## EXCERTO
____________

João Pedro Mendonça: "Sou expo... ciclista, só ando em piso liso e a direito"
Quantas Voltas já fez a Portugal?
É uma grande sorte perguntar-me isto este ano porque foi o Marco Chagas [comentador da RTP e ex-ciclista] que fez contas e disse-me que esta era a minha 18.ª volta. E para saber estes números, só podia recorrer a duas pessoas organizadas em contabilidade: ou o Marco ou o meu pai.
Portanto, atingiu a maioridade. E agora, o que muda?
[Risos] Pois, atingi a maioridade agora. Ou fiquei jurássico... O que sei é que aprendi há três anos como beber água ao mesmo tempo que ando de bicicleta. Nisso ainda sou fresquinho!
Então, com que idade é que aprendeu a andar de bicicleta?
Tardíssimo, deveria ter uns 15 ou 16 anos. Em pequeno, era uma criança um pouco acidentada, com tendência para a queda e os meus pais, avisados, evitaram que eu tivesse uma bicicleta porque, em circunstâncias normais, eu já era cliente habitual do Hospital de Seia [risos].
Porque decidiu aprender na adolescência?
Aprendi a andar de bicicleta no aniversário de uma namorada [risos]. Durante a festa, havia um grupo que foi andar de bicicleta e eu esperando que não chegasse a minha vez. Tentei evitar, mas não consegui, tive vergonha de dizer que não sabia e não quis dar parte fraca. Pus-me em cima da bicicleta e quando ela ia para a esquerda, inclinava-me para a direita. Nem estava a acreditar que tinha conseguido, mas também não disse nada. Fiquei eufórico, passei da vergonha extrema ao orgulho na bicicleta.
Comprou um bicicleta depois disso?

____________

Itens armazenados de uma coleção
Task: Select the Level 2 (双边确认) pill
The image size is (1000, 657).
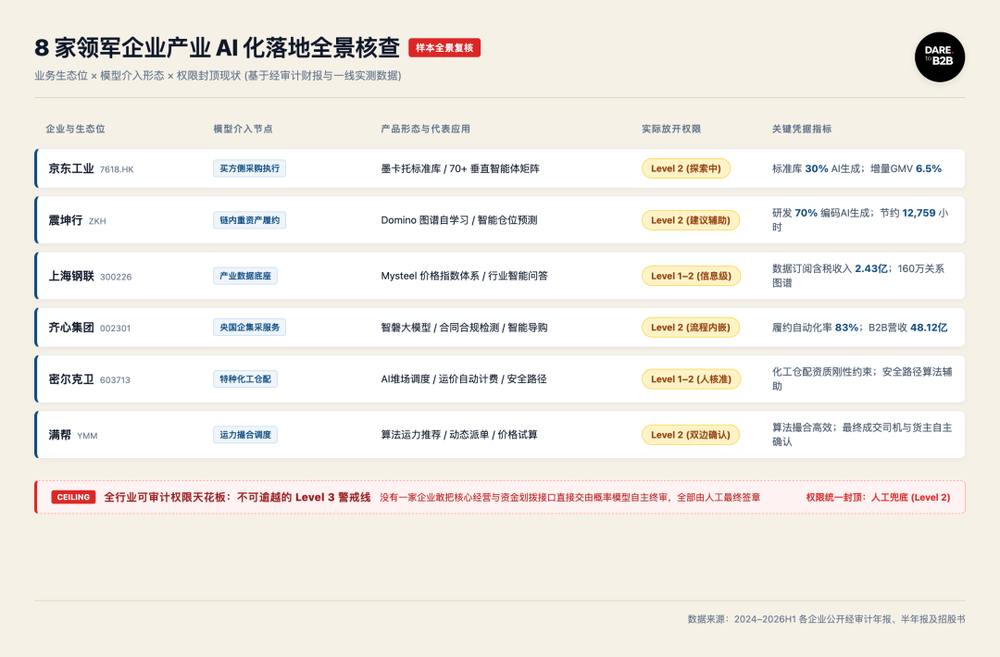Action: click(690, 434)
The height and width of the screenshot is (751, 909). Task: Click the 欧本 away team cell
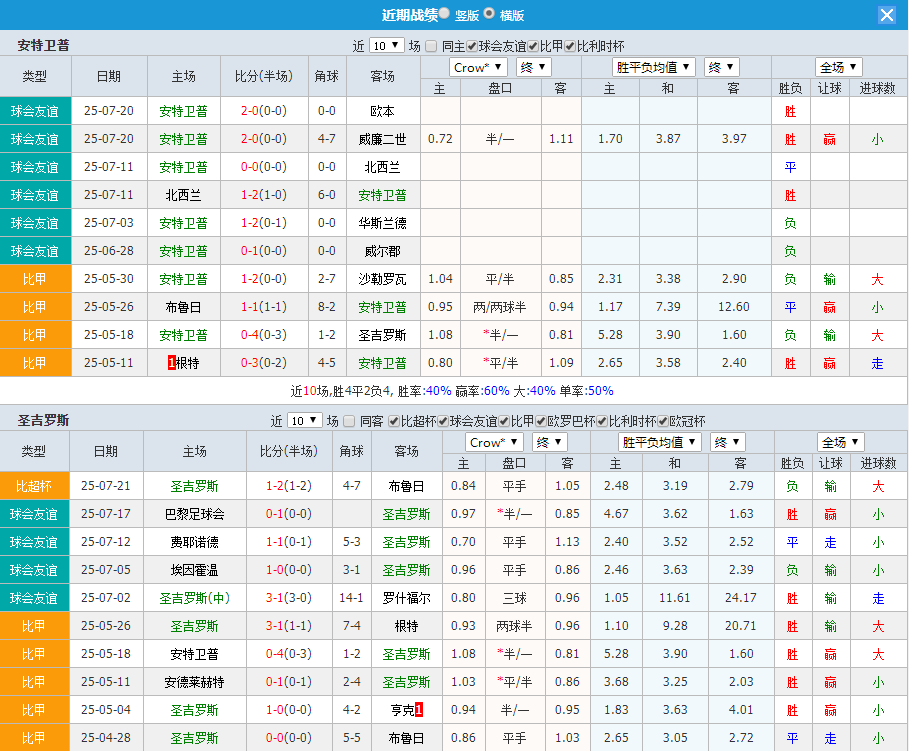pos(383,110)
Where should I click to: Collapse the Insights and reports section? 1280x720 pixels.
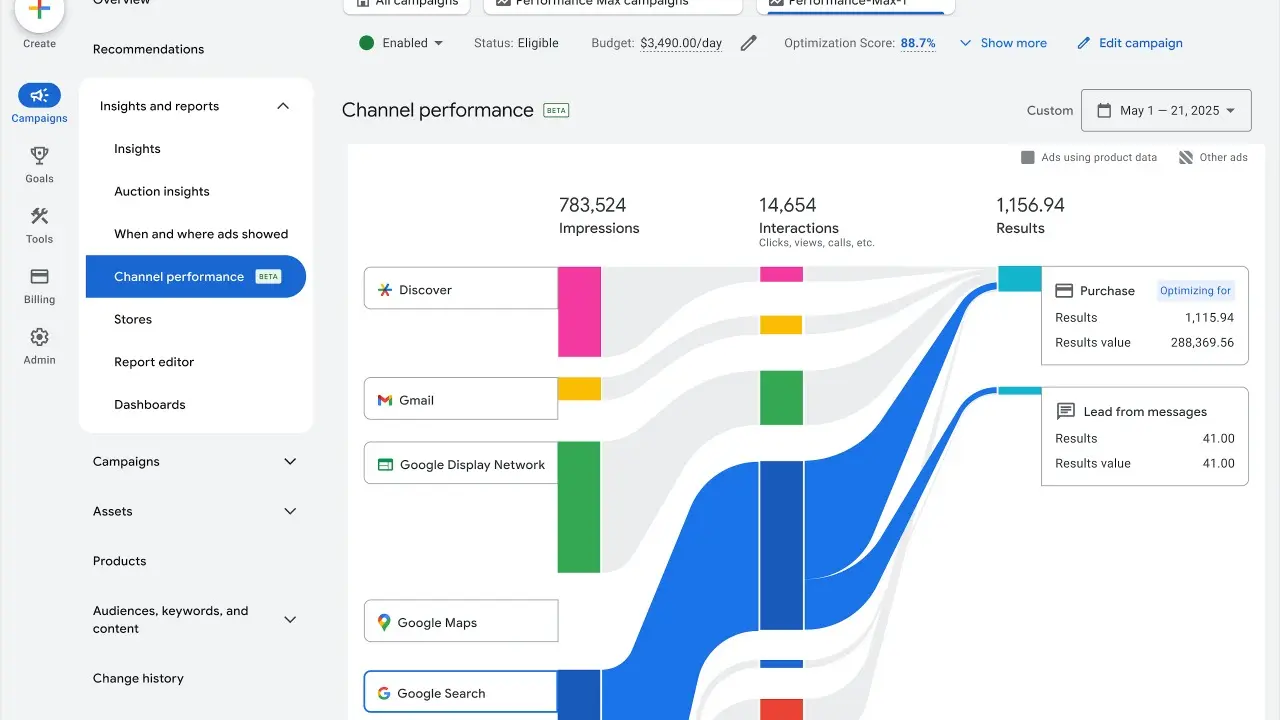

____________

Na entrevista, quem fez as contas e concluiu que esta era a 18.ª Volta a Portugal de João Pedro Mendonça?

## RESPOSTA AO EXERCÍCIO
Marco Chagas, comentador da RTP e ex-ciclista.